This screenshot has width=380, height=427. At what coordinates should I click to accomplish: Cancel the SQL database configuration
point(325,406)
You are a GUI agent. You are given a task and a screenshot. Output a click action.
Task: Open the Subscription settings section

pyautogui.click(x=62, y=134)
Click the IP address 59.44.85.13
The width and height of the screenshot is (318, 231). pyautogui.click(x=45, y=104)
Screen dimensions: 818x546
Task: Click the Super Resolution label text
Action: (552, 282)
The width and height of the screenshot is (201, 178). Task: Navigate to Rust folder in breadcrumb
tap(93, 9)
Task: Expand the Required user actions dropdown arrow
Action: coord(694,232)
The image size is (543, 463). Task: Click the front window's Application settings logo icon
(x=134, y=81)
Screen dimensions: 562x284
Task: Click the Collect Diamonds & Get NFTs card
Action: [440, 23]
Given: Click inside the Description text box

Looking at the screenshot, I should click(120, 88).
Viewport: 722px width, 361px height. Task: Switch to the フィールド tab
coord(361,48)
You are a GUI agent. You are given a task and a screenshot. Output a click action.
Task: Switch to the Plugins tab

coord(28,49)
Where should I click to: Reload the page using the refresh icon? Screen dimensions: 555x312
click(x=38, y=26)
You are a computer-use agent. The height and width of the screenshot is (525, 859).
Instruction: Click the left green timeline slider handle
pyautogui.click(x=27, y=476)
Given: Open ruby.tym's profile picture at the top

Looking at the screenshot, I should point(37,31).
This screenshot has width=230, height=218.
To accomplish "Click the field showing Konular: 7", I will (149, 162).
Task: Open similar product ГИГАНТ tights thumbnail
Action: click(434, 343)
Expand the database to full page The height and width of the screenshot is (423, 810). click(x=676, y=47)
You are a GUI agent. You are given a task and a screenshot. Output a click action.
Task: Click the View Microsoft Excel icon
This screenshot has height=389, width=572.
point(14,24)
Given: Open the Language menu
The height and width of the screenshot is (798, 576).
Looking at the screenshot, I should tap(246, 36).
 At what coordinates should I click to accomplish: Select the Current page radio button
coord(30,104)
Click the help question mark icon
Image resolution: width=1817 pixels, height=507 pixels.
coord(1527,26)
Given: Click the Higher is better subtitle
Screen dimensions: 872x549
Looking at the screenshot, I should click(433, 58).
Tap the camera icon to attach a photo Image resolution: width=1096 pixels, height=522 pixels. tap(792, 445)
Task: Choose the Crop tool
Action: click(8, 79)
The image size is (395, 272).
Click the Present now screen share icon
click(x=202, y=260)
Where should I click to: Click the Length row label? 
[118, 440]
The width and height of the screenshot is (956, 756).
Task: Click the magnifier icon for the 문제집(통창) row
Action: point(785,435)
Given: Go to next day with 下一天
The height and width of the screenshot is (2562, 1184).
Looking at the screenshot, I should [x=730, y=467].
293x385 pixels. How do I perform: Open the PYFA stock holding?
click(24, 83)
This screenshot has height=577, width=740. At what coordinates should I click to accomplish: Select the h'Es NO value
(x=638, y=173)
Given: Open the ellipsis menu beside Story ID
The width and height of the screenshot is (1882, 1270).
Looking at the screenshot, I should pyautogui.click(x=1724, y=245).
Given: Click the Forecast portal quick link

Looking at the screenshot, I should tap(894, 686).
• • • •
**Task directions**
Look above for the line with "Given: Open the ellipsis menu beside Story ID", then copy it and each later line exactly, stopping at the last line of the records.

**Response to this task**
Given: Open the ellipsis menu beside Story ID
The width and height of the screenshot is (1882, 1270).
Looking at the screenshot, I should pyautogui.click(x=1724, y=245).
Given: Click the Forecast portal quick link

Looking at the screenshot, I should tap(894, 686).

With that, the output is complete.